Historiquement, le Parti communiste chinois au pouvoir a souvent eu de meilleurs rapports avec les républicains qu’avec les démocrates.

Ce facteur historique explique le fait que les candidats républicains ont toujours une cote plus favorable auprès des Chinois. Par exemple, lors de l’élection de 2012, la Chine est un des rares pays qui aurait préféré la victoire de Mitt Romney.

Pour de nombreux Chinois, une victoire de Hillary Clinton mettrait en danger la santé des relations bilatérales. Une des raisons les plus évoquées est qu’elle est la principale instigatrice de la politique du « pivot asiatique » de l’administration Obama, qui vise à renforcer la présence des États-Unis en Asie afin de contenir la montée en puissance de la Chine.

TRUMP LE « PRAGMATIQUE »

Au contraire, Donald Trump propose de réduire la présence militaire américaine en Corée du Sud et au Japon. Selon lui, les conflits régionaux doivent être réglés par les pays qui s’y trouvent.

Comme le mentionne un jeune Chinois : « Trump n’insisterait pas sur les sujets idéologiques. Car il comprend que la Chine est le plus grand partenaire commercial des États-Unis. » Le candidat républicain est ainsi vu comme un homme d’affaires pragmatique. Rappelons que le pragmatisme est le fondement idéologique officiel et populaire de l’empire du Milieu, depuis le IIe siècle avant J.-C.

Un autre atout de Donald Trump est son franc-parler, un trait qui plaît aux internautes chinois qui le décrivent comme quelqu’un d'honnête et de sensible. Son discours sur l’immigration des musulmans trouve écho chez les Chinois qui font face, depuis ces deux dernières années, à des attaques terroristes provenant du Xinjiang, région musulmane du Nord-Ouest de la Chine.

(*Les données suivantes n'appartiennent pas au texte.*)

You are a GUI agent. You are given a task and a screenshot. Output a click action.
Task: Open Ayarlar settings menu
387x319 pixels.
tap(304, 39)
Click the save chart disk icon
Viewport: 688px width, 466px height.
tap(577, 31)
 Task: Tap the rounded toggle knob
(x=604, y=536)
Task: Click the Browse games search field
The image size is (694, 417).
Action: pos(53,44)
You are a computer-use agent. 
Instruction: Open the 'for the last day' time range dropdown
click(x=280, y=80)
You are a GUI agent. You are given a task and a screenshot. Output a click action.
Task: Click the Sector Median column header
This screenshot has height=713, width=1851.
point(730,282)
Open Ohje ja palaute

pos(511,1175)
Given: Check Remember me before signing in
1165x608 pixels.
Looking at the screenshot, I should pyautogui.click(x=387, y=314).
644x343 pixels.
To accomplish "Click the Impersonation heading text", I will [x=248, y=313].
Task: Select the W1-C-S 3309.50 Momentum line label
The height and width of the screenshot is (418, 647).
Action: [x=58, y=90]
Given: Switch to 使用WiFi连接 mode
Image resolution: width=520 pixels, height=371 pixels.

Le coefficient de sympathie de Donald Trump est renforcé par la popularité de sa fille aînée, Ivanka Trump. Cette dernière, femme d’affaires et designer, est vue comme un exemple positif de « Fuerdai ». Ce terme, dans l’opinion publique chinoise, fait référence à la seconde génération des familles riches qui mène souvent une vie dispendieuse et arrogante. Donald Trump est ainsi considéré comme un père modèle qui sait bien éduquer ses enfants.

Donald Trump a réussi à s’attirer la sympathie des Chinois, y compris aux États-Unis au sein de l’électorat d’origine chinoise qui a pourtant tendance à voter pour le Parti démocrate. Qui va remporter l’élection du 8 novembre prochain ? Le mystère ne porte pas tant sur le résultat que sur l’avenir des relations sino-américaines.